We have a Facebook presence and a group you can join to stay abreast of new exhibitions and gallery news.
We have a gift shop on Level 1 where everything is free — sculptures, posters, Nuna branded clothing, and Nuna art books that highlight various collections, designed and written by our staff.
We have NPC tour guides that can accompany you through the gallery, offering insights into specific works and artists.
We have dazzling architecture: an open layout for easy avatar camming and a lift system made by Astro Balut which is its own artwork.
Nuna is a game-changer for OpenSim. It couldn’t exist in Second Life because of the cost structure there — the upload costs of thousands of paintings and mesh sculptures alone would break the most expansive budget)

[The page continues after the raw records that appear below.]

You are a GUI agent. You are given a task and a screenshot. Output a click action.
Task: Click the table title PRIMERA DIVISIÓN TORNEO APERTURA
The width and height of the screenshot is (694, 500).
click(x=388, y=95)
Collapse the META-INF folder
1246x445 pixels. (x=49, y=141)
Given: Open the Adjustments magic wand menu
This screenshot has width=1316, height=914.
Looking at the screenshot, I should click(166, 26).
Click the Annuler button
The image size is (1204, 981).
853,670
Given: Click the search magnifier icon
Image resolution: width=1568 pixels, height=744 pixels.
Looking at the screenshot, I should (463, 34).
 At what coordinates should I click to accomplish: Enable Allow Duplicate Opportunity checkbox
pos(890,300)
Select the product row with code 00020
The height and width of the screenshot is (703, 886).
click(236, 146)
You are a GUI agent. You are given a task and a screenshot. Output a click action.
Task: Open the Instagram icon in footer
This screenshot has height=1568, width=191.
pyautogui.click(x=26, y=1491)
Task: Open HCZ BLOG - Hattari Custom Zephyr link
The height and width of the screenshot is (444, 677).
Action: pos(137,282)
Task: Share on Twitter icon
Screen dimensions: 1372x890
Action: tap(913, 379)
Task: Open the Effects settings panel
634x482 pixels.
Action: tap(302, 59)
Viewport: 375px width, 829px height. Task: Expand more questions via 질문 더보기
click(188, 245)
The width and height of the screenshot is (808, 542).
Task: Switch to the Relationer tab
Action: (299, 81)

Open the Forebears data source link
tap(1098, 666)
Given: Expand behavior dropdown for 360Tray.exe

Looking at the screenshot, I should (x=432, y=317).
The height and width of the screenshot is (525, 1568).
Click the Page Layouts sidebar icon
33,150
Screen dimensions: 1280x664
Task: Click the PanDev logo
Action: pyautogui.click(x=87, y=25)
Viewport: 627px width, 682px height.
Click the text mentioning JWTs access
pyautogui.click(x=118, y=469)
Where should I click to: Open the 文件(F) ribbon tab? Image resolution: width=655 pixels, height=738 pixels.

It couldn’t exist in real life because of the cost and geopolitical structure there. It exploits what is special and unique about our iteration of virtual reality in OpenSim. Come look for yourself.
The Nuna Gallery officially opens at 9 a.m. Pacific Time on Sunday, December 15. Hypergrid yourself to the 3rd Rock Grid Welcome Centre at grid.3rdrockgrid.com:8002 and follow the white rabbit…
What’s in a name?
Nuna — a landmass also known as Columbia — was one of Earth’s ancient supercontinents. It existed approximately 2,500 to 1,500 million years ago in the Paleoproterozoic Era.
Supercontinents are a clustering of continental landmasses. They are geological moments when the whole world is in one place, a metaphor that was irresistible to Nuna’s creators.